[EXERCISE]: In the passage on lightning over the Agulhas Current, what size is each grid box used for the density figures?

[PROVIDED PASSAGE]:
■ ■ ■ ■ ■
Global distribution of lightning density as detected by the World Wide Lightning Location Network (WWLLN). The density is the mean number of lightning strokes in each 2.5° × 2.5° grid box per year for the analysis period 2005 to 2011. The small black box off the east coast of southern Africa indicates the Agulhas Current region for which the lightning occurrence is analyzed in this study.

[3] Midlatitude lightning over the ocean has been associated with deep convective clouds that develop around cyclones and their attendant fronts [Dirks et al., 1988; Kodama et al., 2007]. The Agulhas Current region lies on the northern boundary of the Southern Hemisphere storm track [Hoskins and Hodges, 2005; Inatsu and Hoskins, 2004]. Deep cyclones in the storm track, particularly cut-off lows, can cause heavy rainfall over the region [Singleton and Reason, 2007]. Another typical feature of the region is coastal lows, small-scale low-pressure systems that develop off the South African coast due to interaction between the large-scale airflow and the topography of the South African plateau. These coastal lows then propagate eastward [Reason and Jury, 1990]. The warm sea surface temperature of the Agulhas Current region has a strong influence on the asymmetry of the Southern Hemisphere storm track and increases the local cyclonic activity [Inatsu and Hoskins, 2004; Reason, 2001]. Czaja and Blunt [2011] found that western boundary currents—including the Agulhas—and their extensions into the open ocean are favored sites for the development of deep convection. They argue that this is because of the poleward advection of warm water in the western boundary currents that generates regions of strong atmosphere-ocean disequilibrium, favoring heating and moistening at the base of the air column and leading to convective instability.

[4] Here the focus is specifically on the cause of the high lightning occurrence over the Agulhas Current region. Until recently there have been only sparse observations of lightning in coastal areas and almost no observations over the open ocean. Two advances in lightning detection have changed this: satellite detection and global terrestrial networks like the World Wide Lightning Location Network (WWLLN) [Dowden et al., 2008; Virts et al., 2013]. In the past, lightning observations relied on land-based detectors, which measured high-frequency radio pulses from lightning that do not travel very far. The instruments were more common in developed areas with high population density. Lightning is now routinely measured by satellites, which do not discriminate in detection efficiency between land and ocean. The VLF radio signals emitted by lightning are utilized by WWLLN to pinpoint lightning position by triangulation. In this study we make use of both these relatively new lightning data sources in conjunction with climate variables from atmospheric reanalysis data sets to understand the characteristics of and mechanisms that drive lightning over the Agulhas Current.
■ ■ ■ ■ ■
[INFORMATION SUPPLIED]:
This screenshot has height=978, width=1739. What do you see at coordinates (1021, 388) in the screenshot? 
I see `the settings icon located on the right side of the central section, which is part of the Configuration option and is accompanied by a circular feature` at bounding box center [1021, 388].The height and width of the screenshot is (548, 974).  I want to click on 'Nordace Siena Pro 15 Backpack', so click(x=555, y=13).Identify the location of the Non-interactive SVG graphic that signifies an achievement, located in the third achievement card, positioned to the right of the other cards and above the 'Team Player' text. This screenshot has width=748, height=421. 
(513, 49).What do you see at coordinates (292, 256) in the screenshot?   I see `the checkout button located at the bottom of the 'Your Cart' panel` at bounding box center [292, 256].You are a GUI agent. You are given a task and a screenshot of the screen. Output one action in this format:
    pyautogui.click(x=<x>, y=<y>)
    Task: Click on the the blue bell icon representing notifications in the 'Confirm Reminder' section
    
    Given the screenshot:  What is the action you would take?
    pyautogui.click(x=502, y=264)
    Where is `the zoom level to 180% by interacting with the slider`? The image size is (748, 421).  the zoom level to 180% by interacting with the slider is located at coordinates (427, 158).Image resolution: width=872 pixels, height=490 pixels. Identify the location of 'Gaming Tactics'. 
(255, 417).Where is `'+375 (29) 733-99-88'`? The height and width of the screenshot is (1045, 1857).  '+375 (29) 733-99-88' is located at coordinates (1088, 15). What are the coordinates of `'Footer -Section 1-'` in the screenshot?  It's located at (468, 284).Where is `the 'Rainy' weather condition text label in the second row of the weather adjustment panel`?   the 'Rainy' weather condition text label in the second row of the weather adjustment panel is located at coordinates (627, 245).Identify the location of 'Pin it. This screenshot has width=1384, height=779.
■ ■ ■ ■ ■
[WRITTEN RESPONSE]: 2.5° × 2.5°